Plan for replenishing
It turns out that I’m not nearly as poor in Ultimate Rewards points as I suggested at the start of this post. Its true that I have only 100,000 points, but my wife has about 315,000. And, I believe she’s willing to share. Still, that’s not enough for comfort for me. One big trip can easily wipe out our entire Ultimate Rewards stash.
Here are my plans for earning more…
The Ink Plus and Sapphire Preferred signup bonuses have similar language on their offer details pages:
This new cardmember bonus offer is not available to either (i) current cardmembers of this business credit card, or (ii) previous cardmembers of this business credit card who received a new cardmember bonus for this business credit card within the last 24 months.
This new cardmember bonus offer is not available to either (i) current cardmembers of this consumer credit card, or (ii) previous cardmembers of this consumer credit card who received a new cardmember bonus for this consumer credit card within the last 24 months.
The way I read these statements is that I can earn signup bonuses in the future for the same card I’ve already had as long as I first cancel the existing card and wait two years from the time I earned the bonus to signup again. So, it should be possible to get the signup bonuses every two and a quarter years. Between my wife and I, I can stagger the process so that we always have at least one premium card open (for transfers to loyalty programs) and we can average approximately 100,000 points per year in signup bonuses. I could do even more if I continue to signup for Ink cards through multiple businesses.
5X Category Bonuses
Chase Ink cards offer 5 points per dollar for office supply, cellular, landline, and cable purchases. I’ll continue to put all such purchases on an Ink card. Specifically, I plan to signup for the Ink Cash card, which has no annual fee, and use that for all such purchases. While I’ll open and close Ink Plus cards, I’ll keep the Ink Cash card open indefinitely. That way, I can keep my cable and phone bills on autopay without having to update the credit card on file every year.

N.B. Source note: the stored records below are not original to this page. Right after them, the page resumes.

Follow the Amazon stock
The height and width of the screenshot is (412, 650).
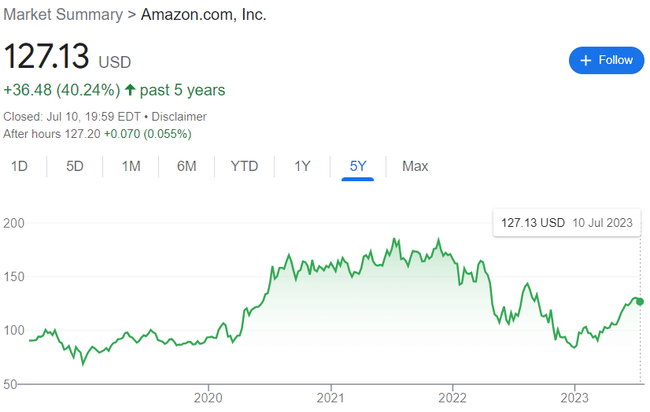pyautogui.click(x=605, y=60)
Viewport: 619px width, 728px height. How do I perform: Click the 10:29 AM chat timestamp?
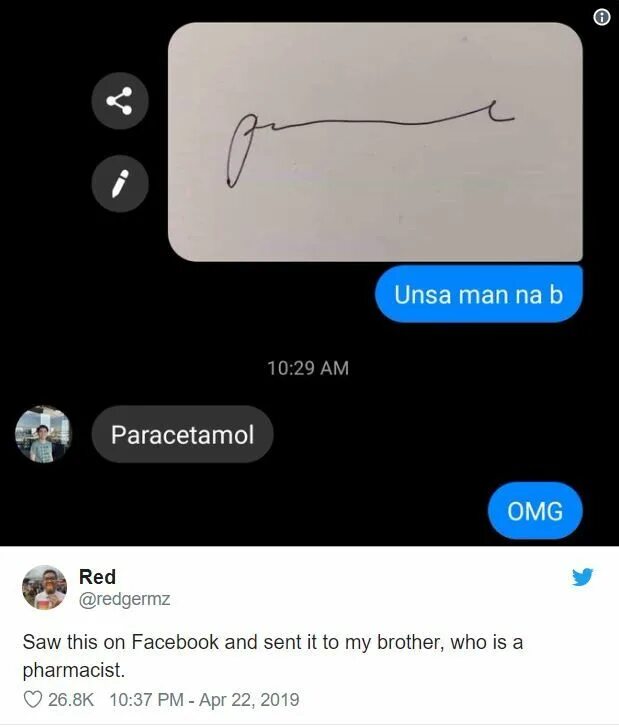coord(308,368)
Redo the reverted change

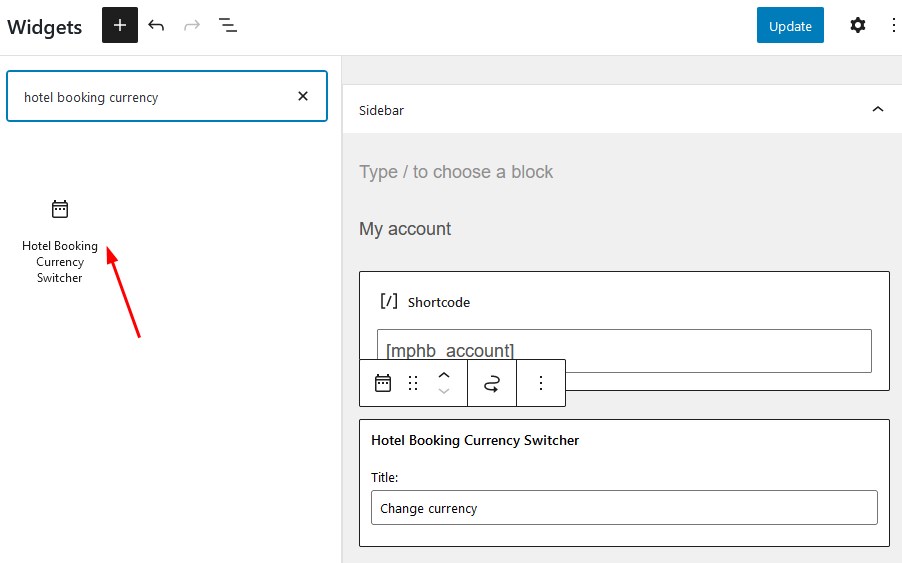(192, 25)
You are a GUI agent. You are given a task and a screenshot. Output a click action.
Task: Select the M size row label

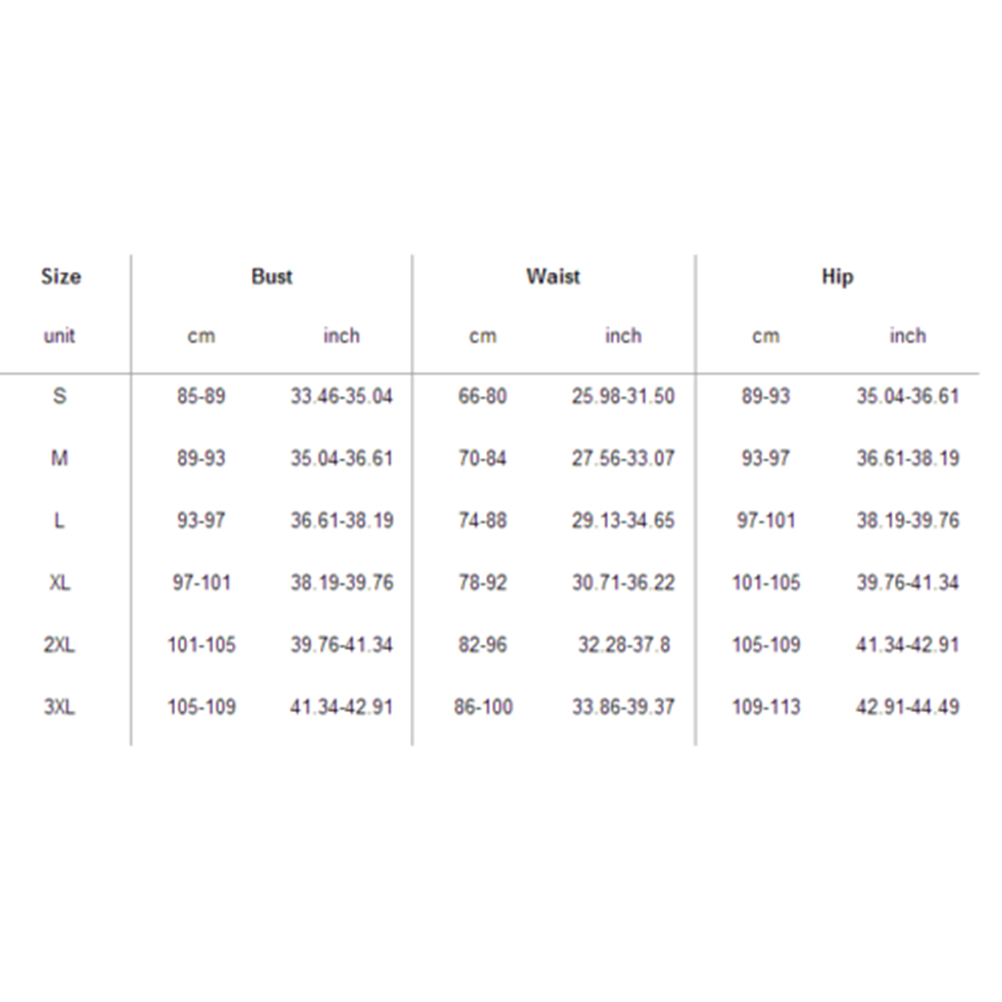[60, 458]
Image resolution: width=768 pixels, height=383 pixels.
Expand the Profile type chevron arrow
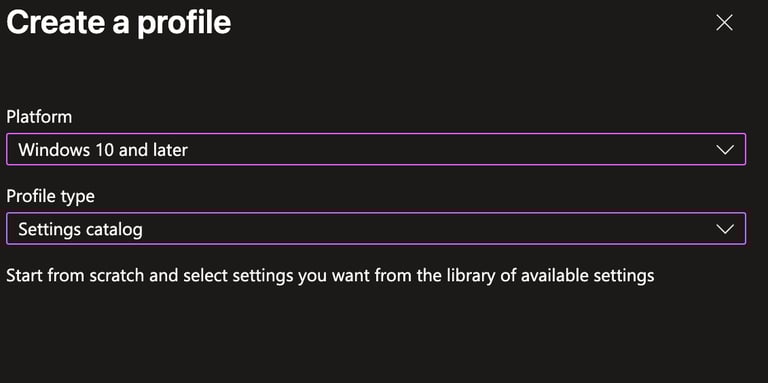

Between paying regular bills and buying things (such as discounted gift cards, when available) from office supply stores, I will probably generate between $10,000 and $20,000 worth of 5X spend per year. At only $10K, that’s 50,000 points per year. Not bad!
The no annual fee Chase Freedom card also offers 5X categories. With this card, Chase offers different 5X categories every quarter. The 2015 5X calendar is as follows:
Each Freedom card is limited to $1,500 per quarter of 5X spend. So, at most, one Freedom card could generate 30,000 points per year. In reality, though, some categories, like restaurants, would be hard to max out. So, let’s conservatively assume that I would earn half of the maximum: 15,000 points per year.
The way to scale this up is to get more cards. My wife and I each already have one Freedom card each, but we can get more. The trick is that rather than cancelling our Sapphire Preferred cards when we’re done with them, we’ll downgrade to Freedom cards instead. In the near term, that means that we can have a total of four Freedom cards. At 15,000 points earned per year for each card, that comes to 60,000 points per year. And, if we get even more Freedom cards in the future, we’ll be able to do even better.
The above approach of maximizing sign up bonuses and category bonuses should result in earning at least 210,000 Ultimate Rewards points per year. I was pretty conservative with many of the estimates though, so I think it would be fair to assume that I would do quite a bit better than that. Will it be enough for my travel needs? Yeah, I think so.